Today I happened across a blog post that led me to a January 7, 2010 news story from the Jerusalem Post. It reports that many of Israel's rabbis now believe a child of donor egg is Jewish only if the egg came from a Jewish egg donor. This is a reversal of their earlier opinion that a child is Jewish if born to a Jewish mother, regardless of whether she used a Jewish egg donor.
I am not Jewish, and do not pretend to understand the importance of establishing Jewish heritage for a child of egg donation. If that's you, I refer you to Melissa Ford's excellent analysis at her blog.
What struck me about this rabbinical opinion is its implication that the egg donor is considered to be the real mother of a child born of donor egg IVF.
A mother or would-be mother of a donor egg child spends a lot of time thinking about the nature and experience of motherhood. Given that she shares no genes with the baby, will she feel like the baby's real mother?
This is not the emotionally self-indulgent question it appears to be at first glance. It would be a grave sin against any child to become its mother, without the ability to bond emotionally with the baby. This was my greatest fear before becoming a donor egg mother: That I would not feel like my baby's real mother, and would not be able to love my baby as I should.
In Mothers and Children, writer Susan E. Chase discusses how reproductive science has divided the concept of motherhood. No longer must it be embodied in one woman. Today, a child can have a genetic mother (the egg donor), a gestational mother (who carries the child), and a social mother (who raises the child).
Who then, is the child's real mother?
With regard to establishing Jewish heritage, rabbis say it's the Jewish egg donor. Some adoptees, who have a a deep need to find their birth parents, might agree with this even when when they love their adoptive parents dearly. And literature abounds with stories based on the King Arthur fantasy, that the parents we know are not our true parents. In these stories, real parents are those of blood and bone.
I do not deny the role that our egg donor has, and will always have, in my daughters' lives. She is their genetic mother. I do not flinch from the word mother when I think of her, with such gratitude for the gift she gave. If my girls want to know her when they are grown, I will support that choice.
But I am my daughters' real mother. Not because I am their gestational and social mother, but because I love them, deep in my blood and bone. And because I will care for them to the best of my ability, for the rest of my life. It is that simple.
So with thanks to Margery Williams for the paraphrase, let's listen to the Skin Horse and the Velveteen Rabbit.
"What is real?" asked the Rabbit one day.
"Real isn't how you were made," said the Skin Horse. "It's a thing that happens to you. When a child loves you for a long, long time, really loves you, then you become real."
"Does it hurt?" asked the Rabbit.
"Sometimes," said the Skin Horse. "When you are real, you don't mind being hurt."
"Does it happen all at once?" the Rabbit asked.
"It doesn't happen all at once," said the Skin Horse. "You become. It takes a long time. That's why it doesn't often happen to people who break easily, or have sharp edges, or who have to be carefully kept. Generally, by the time you are real, most of you has been loved off, and you get loose in the joints and very shabby. But these things don't matter at all, because once you are real you can't be ugly, except to people who don't understand."

EXERCISE DIRECTIONS:
Copy the donor egg essay from "But I am my" to "the Velveteen Rabbit.", substituting "birth" for "gestational". The listing plays no part in any task.

INFORMATION SUPPLIED:
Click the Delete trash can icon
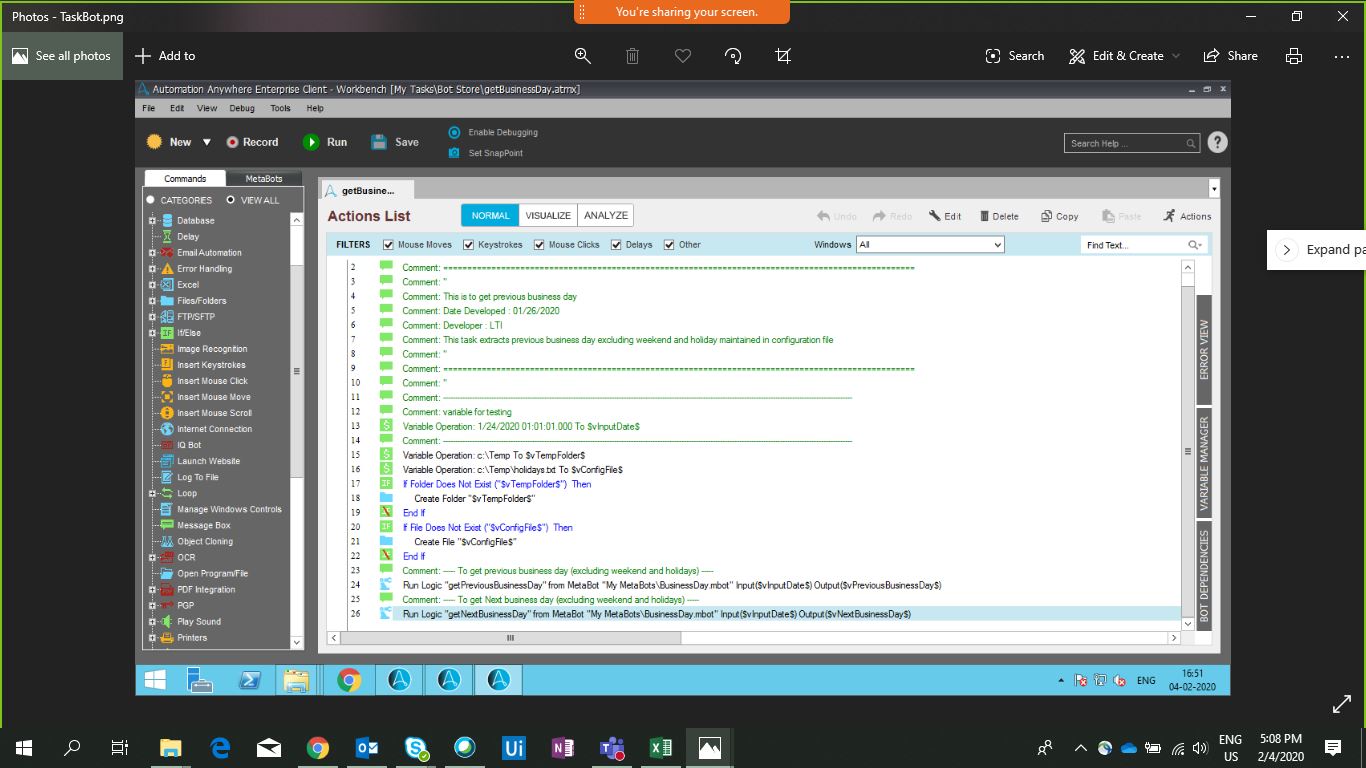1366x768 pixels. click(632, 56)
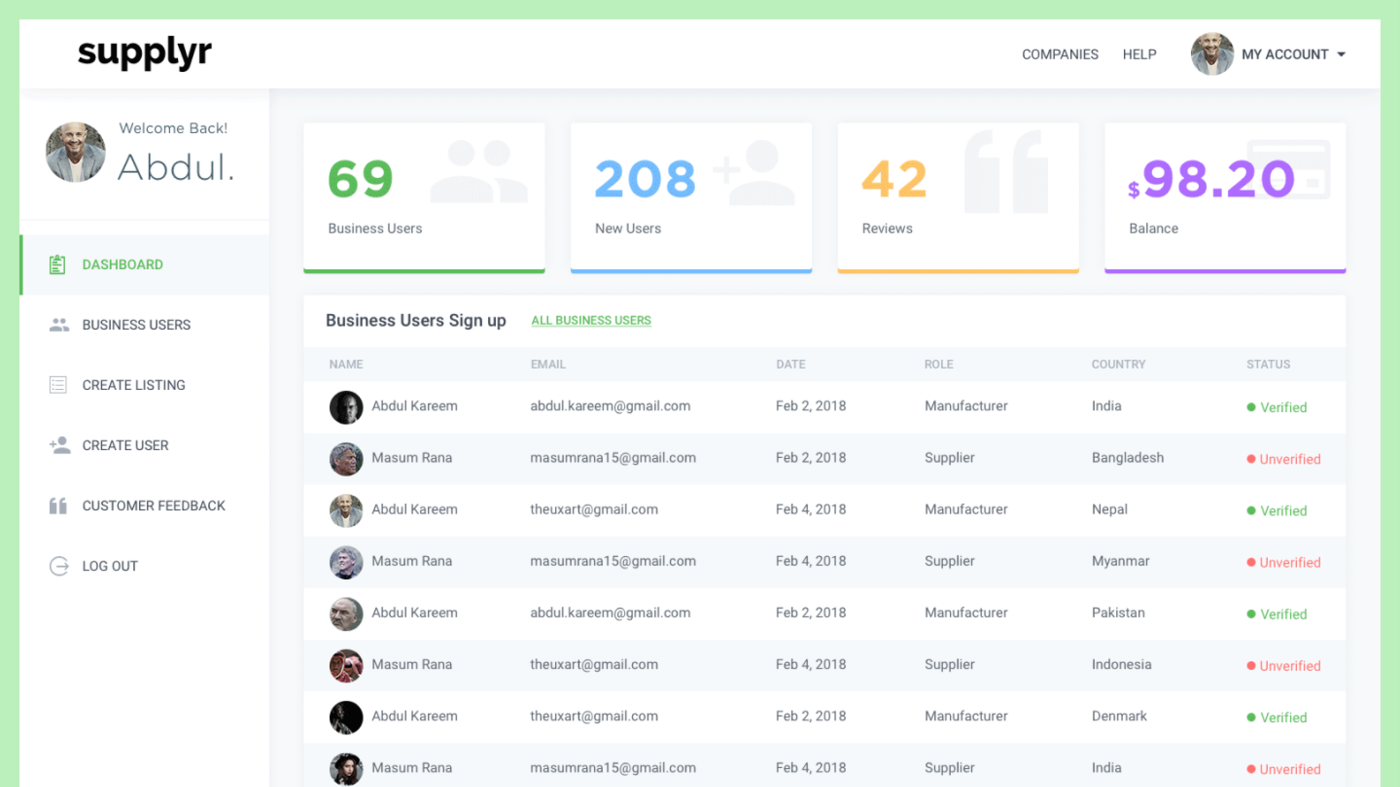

SOLVED PROBLEM:
But I am my daughters' real mother. Not because I am their birth and social mother, but because I love them, deep in my blood and bone. And because I will care for them to the best of my ability, for the rest of my life. It is that simple.
So with thanks to Margery Williams for the paraphrase, let's listen to the Skin Horse and the Velveteen Rabbit.